▶ [Work to be completed]: Word for word, restate the entries below and exclude every image.

▶ [Records from a data source]:
————————

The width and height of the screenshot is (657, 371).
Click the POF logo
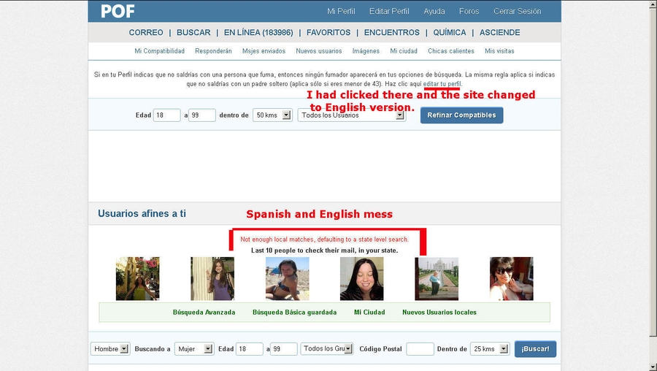[x=118, y=11]

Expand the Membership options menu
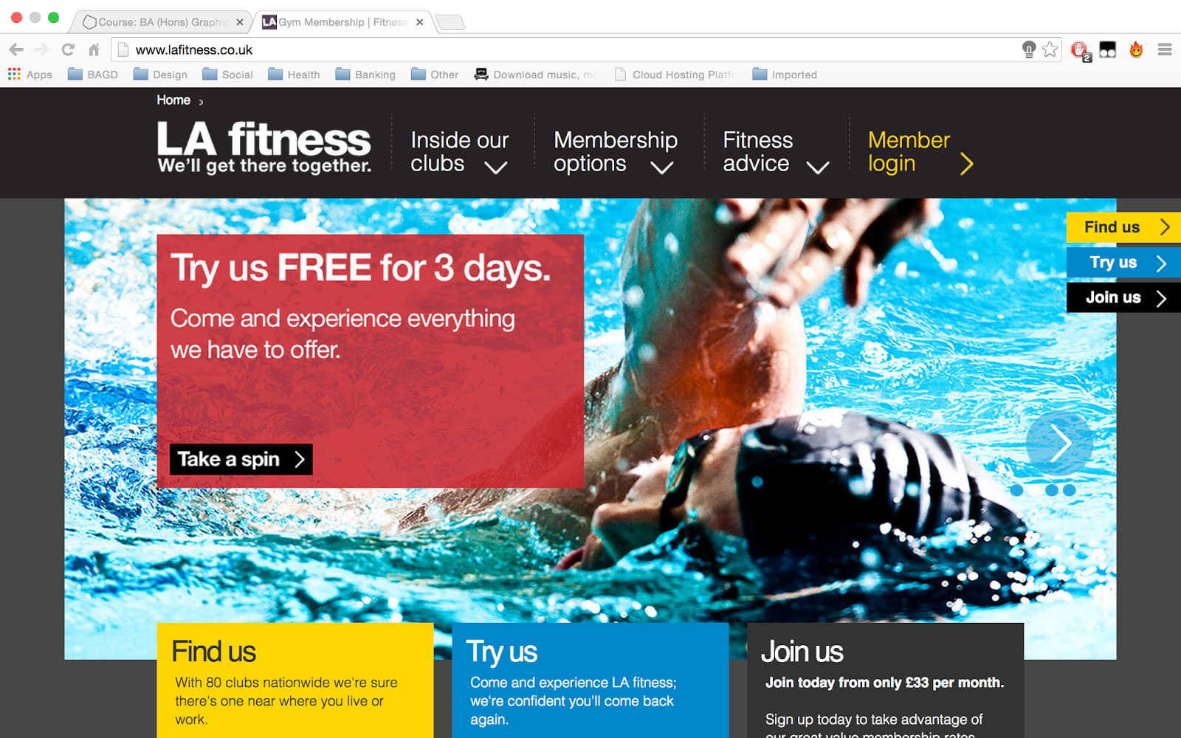point(616,152)
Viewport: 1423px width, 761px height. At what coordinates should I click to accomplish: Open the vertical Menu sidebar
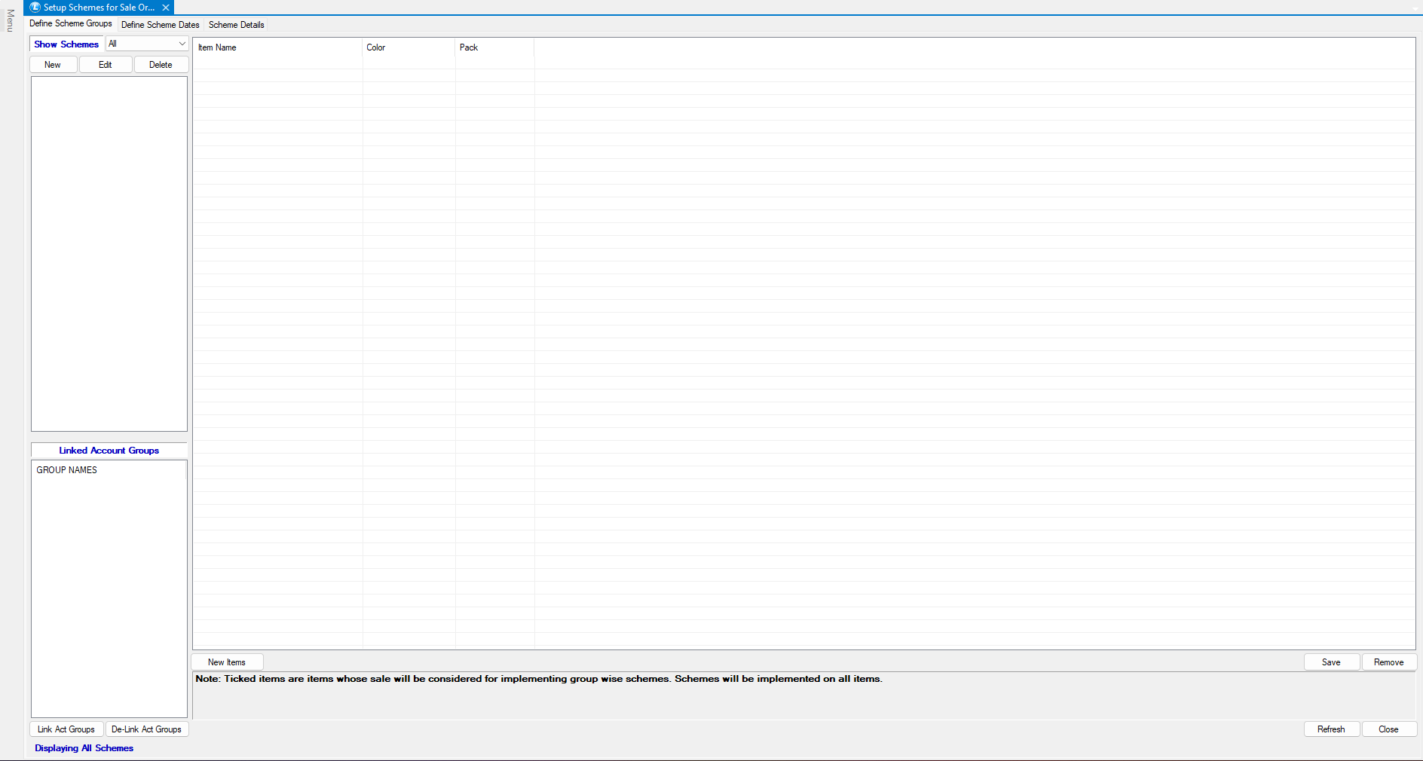pos(10,20)
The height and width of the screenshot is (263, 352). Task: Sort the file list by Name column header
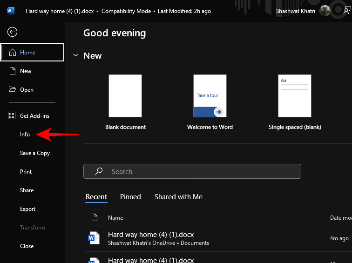115,217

————————

▶ [Exercise response]:
The width and height of the screenshot is (657, 371).
Click the POF logo
[x=118, y=11]

Expand the Membership options menu
point(616,152)
Viewport: 1423px width, 761px height. At what coordinates should I click to accomplish: Open the vertical Menu sidebar
pos(10,20)
The height and width of the screenshot is (263, 352). Task: Sort the file list by Name column header
115,217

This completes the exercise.